Direct imaging of an ultracool substellar companion to the exoplanet host star HD 4113A

TL;DR

This study presents the first direct images of a cold brown dwarf companion to the exoplanet host star HD 4113A, combining imaging and radial velocity data to analyze its properties and orbital dynamics.

Contribution

It provides the first direct imaging of a cold brown dwarf around HD 4113A and combines this with long-term radial velocity data for comprehensive orbital analysis.

Findings

Brown dwarf HD 4113C is a late-T type with an estimated mass of 66±5 M_J.

The brown dwarf shows strong methane absorption and has an effective temperature of 500-600K.

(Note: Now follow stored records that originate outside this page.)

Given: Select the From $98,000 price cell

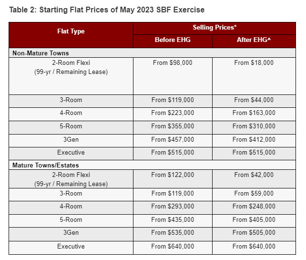Looking at the screenshot, I should (173, 76).
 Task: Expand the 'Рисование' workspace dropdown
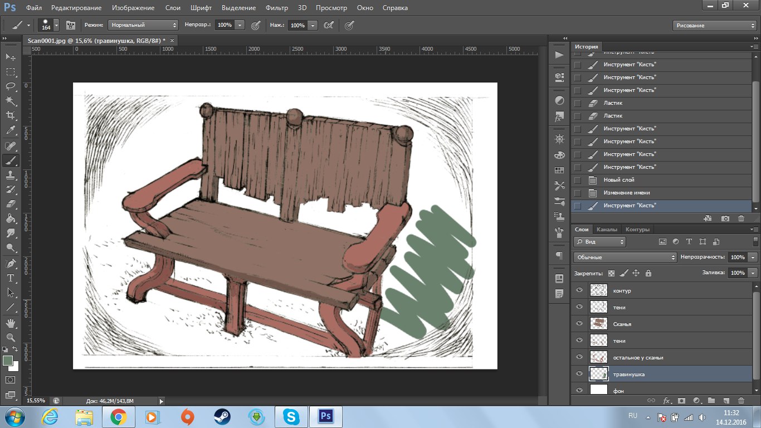point(714,26)
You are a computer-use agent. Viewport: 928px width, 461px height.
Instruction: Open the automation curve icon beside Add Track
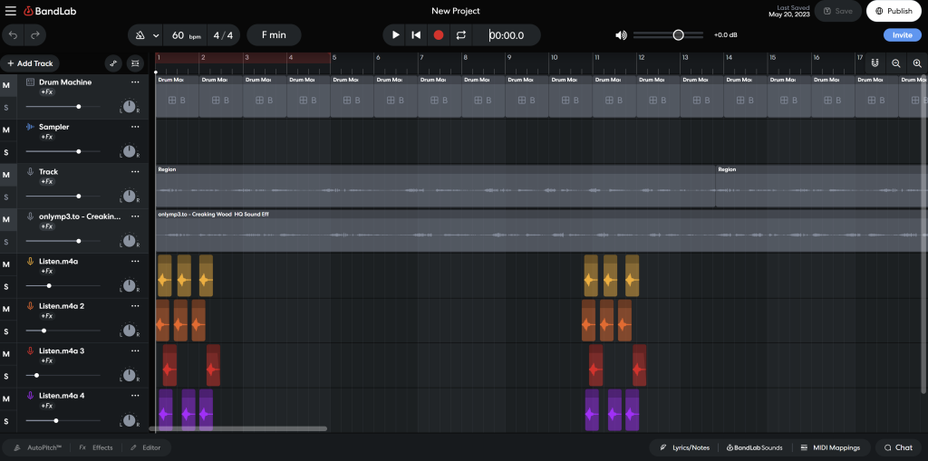(x=113, y=63)
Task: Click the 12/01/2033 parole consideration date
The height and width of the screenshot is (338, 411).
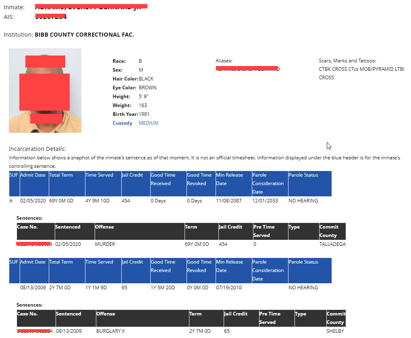Action: (265, 201)
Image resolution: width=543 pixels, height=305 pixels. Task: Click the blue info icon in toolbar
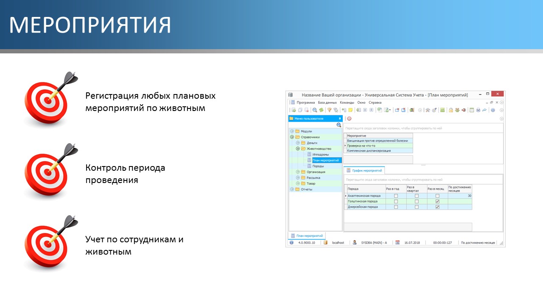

Orbital analysis suggests the brown dwarf has a moderate eccentricity of 0.44±0.08.

Abstract

Using high-contrast imaging with the SPHERE instrument at the VLT, we report the first images of a cold brown dwarf companion to the exoplanet host star HD4113A. The brown dwarf HD4113C is part of a complex dynamical system consisting of a giant planet, stellar host and a known wide M-dwarf companion. Its separation of $535\pm3$mas and H-band contrast of $13.35\pm0.10$mag correspond to a projected separation of 22AU and an isochronal mass estimate of $36\pm5$M$_J$ based on COND models. The companion shows strong methane absorption, and through atmospheric model fitting we estimate a surface gravity of $\log g$=5 and an effective temperature of ~500-600K. A comparison of its spectrum with observed T dwarfs indicates a late-T spectral type, with a T9 object providing the best match. By combining the observed astrometry from the imaging data with 27 years of radial velocities, we use orbital fitting to constrain its orbital and physical parameters, as well as update those of the planet HD4113Ab, discovered by previous radial velocity measurements. The data suggest a dynamical mass of $66\pm5$M$_J$ and moderate eccentricity of $0.44\pm0.08$ for the brown dwarf. This mass estimate appears to conflict with the isochronal estimate and that of similar objects, which may be caused by the newly detected object being an unresolved binary brown dwarf system or the presence of an additional object in the system. Through dynamical simulations we show that the planet may undergo strong Lidov-Kozai cycles, raising the possibility that it formed on a quasi-circular orbit and gained its currently observed high eccentricity through interactions with the brown dwarf. Follow-up observations combining radial velocities, direct imaging and Gaia astrometry will be crucial to precisely constrain the dynamical mass of the brown dwarf and allow for in-depth comparison with evolutionary and atmospheric models.